Session Information
06 SES 17 A, Media Education and Digital Capitalism
Symposium
Contribution
Current analyses clarify that forms of digital capitalism (Staab 2019) and surveillance capitalism (Zuboff 2018) have produced a new concentration of capital, knowledge and power that has never existed before in history. The quantification of facts is a fundamental and common feature of digital and capitalist structural principles (Niesyto 2017a). In view of a comprehensive quantification and measurement of life and society (Mau 2017), questions of meaning and significance beyond quantifying process structures must be posed. Technology-driven future models of social coexistence, which ultimately subordinate the complexity of being human to the precision of algorithmic calculations and unambiguities, must be evaluated very critically.
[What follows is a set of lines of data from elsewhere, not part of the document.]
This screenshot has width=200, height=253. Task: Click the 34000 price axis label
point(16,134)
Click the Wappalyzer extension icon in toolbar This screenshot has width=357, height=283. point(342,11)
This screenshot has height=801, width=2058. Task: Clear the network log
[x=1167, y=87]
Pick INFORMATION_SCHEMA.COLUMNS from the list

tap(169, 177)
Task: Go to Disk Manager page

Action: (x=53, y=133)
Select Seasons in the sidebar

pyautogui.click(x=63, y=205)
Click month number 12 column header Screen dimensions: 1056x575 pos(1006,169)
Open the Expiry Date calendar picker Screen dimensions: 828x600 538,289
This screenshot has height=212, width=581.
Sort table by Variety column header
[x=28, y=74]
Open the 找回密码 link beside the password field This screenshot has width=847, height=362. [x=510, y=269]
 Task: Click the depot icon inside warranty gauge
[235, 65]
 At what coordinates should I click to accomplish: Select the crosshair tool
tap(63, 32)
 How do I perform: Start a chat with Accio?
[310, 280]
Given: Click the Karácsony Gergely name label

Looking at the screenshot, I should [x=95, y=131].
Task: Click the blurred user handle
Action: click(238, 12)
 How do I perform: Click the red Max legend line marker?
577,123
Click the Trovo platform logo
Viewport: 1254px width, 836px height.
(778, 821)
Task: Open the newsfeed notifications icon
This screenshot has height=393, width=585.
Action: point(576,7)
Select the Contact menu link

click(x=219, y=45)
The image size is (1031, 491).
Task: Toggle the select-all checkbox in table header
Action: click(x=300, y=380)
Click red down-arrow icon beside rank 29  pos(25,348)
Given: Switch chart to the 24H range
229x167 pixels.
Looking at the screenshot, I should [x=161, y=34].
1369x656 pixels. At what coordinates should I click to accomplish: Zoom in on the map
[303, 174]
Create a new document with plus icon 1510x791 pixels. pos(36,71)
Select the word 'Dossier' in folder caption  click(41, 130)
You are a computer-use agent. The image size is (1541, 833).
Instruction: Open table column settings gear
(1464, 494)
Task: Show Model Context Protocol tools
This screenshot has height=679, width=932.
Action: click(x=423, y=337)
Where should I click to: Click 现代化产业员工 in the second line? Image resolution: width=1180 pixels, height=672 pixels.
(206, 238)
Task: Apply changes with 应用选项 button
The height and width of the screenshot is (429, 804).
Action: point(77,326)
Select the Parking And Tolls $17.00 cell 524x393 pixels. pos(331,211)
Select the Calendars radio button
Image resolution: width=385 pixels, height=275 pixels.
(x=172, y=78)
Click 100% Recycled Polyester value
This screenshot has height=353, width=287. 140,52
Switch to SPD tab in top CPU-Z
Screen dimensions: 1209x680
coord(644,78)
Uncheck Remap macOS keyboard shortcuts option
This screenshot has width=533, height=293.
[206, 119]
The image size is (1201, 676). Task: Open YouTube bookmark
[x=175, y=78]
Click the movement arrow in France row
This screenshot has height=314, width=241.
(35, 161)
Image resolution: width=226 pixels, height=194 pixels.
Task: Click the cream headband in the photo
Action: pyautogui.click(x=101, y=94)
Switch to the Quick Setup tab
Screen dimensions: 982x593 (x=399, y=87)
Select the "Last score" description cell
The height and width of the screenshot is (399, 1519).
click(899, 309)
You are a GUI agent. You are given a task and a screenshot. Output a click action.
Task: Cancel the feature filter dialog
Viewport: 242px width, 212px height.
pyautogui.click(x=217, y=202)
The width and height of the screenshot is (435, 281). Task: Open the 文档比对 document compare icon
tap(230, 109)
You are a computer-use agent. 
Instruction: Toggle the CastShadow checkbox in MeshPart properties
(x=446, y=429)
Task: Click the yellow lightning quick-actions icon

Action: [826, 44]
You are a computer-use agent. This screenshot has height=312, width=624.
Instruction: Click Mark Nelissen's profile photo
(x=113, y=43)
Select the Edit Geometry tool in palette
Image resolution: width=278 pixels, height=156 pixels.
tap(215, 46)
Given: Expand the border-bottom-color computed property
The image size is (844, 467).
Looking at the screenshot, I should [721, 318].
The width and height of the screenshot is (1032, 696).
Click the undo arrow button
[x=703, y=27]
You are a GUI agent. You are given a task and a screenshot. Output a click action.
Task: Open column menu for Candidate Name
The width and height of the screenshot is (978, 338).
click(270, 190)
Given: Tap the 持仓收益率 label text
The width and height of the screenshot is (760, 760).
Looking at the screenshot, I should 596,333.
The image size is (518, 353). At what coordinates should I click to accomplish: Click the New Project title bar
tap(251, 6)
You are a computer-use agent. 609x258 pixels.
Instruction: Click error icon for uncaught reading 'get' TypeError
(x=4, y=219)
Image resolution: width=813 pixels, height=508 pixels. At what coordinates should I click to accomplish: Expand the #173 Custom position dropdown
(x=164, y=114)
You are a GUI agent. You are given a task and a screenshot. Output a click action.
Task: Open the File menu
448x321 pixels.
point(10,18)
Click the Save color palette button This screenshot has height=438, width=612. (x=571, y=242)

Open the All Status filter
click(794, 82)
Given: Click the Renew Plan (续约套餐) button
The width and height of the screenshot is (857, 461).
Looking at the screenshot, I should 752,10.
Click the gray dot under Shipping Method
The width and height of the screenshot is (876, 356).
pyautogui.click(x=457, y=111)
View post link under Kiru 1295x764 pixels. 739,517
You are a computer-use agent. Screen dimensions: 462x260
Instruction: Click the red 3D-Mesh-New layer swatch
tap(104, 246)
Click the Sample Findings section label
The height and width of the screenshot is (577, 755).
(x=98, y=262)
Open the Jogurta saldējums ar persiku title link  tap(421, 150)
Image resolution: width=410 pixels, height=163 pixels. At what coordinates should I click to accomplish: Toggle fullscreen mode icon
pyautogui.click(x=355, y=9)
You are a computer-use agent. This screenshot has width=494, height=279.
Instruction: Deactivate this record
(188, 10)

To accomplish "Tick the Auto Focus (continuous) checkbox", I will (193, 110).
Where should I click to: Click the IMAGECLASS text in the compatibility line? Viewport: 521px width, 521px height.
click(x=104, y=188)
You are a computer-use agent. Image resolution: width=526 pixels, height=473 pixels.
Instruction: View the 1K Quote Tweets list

In this situation it is simply a question of whether a plurality of ways of understanding reality and social pathways will continue to exist – or whether narrowing to binary modes of world understanding and associated social models will be forced. Education and media education cannot abstract themselves from the technological, economic, social and political framework conditions. People's personal development and coexistence in communities and societies are inextricably linked with questions of enabling and limiting social living conditions, structures of economic and social inequality, power and domination relationships, and processes that promote and endanger democracy. The lecture will first show what affinities there are between digital and capitalist structural principles and what significance this has for people’s socialisation. The second part highlights key points on the strategy of the IT industry in Germany to gain influence in the education sector. The final part outlines important goals and tasks of critical media education (Niesyto 2017b) in the sense of an "alternative pathway" (Mansell 2018). For this, it is necessary to also strengthen networks at the European level and to find cooperation partners in different areas of society.
References
Mansell, Robin (2018): Transformative Communication Technologies: The Accountability Challenge. Kleine Medienreihe, Heft 2/2018, ed. by Theo Hug, Petra Missomelius, Günther Pallaver. Universität Innsbruck: innsbruck university press, pp. 45-61. Mau, Steffen (2017): Das metrische Wir. Über die Quantifizierung des Sozialen. Berlin: Suhrkamp. Niesyto, Horst (2017a): Medienpädagogik und digitaler Kapitalismus. Für die Stärkung einer gesellschafts- und medienkritischen Perspektive. In: MedienPädagogik, Heft 27 (2017), 1-29, http://www.medienpaed.com/article/view/435. Niesyto, Horst (2017b): Topics and Key Areas in Current Media Pedagogical Discussions. In: Religious Education in a Mediatized World, edited by Ilona Nord and Hanna Zipernovsky. Stuttgart: Kohlhammer, pp. 171-188. Preprint: https://horst-niesyto.de/wp-content/uploads/2020/09/2017_Niesyto_Preprint_Topics_and_Key_Areas_in_Current_Media_Pedagogical_Discussions.pdf Staab, Philipp (2019): Digitaler Kapitalismus. Markt und Herrschaft in der Ökonomie der Unknappheit. Berlin: Suhrkamp. Zuboff, Shoshana (2019): The Age of Surveillance Capitalism. The Fight for a Human Future at the New Frontier of Power. New York: Hachett Book Group.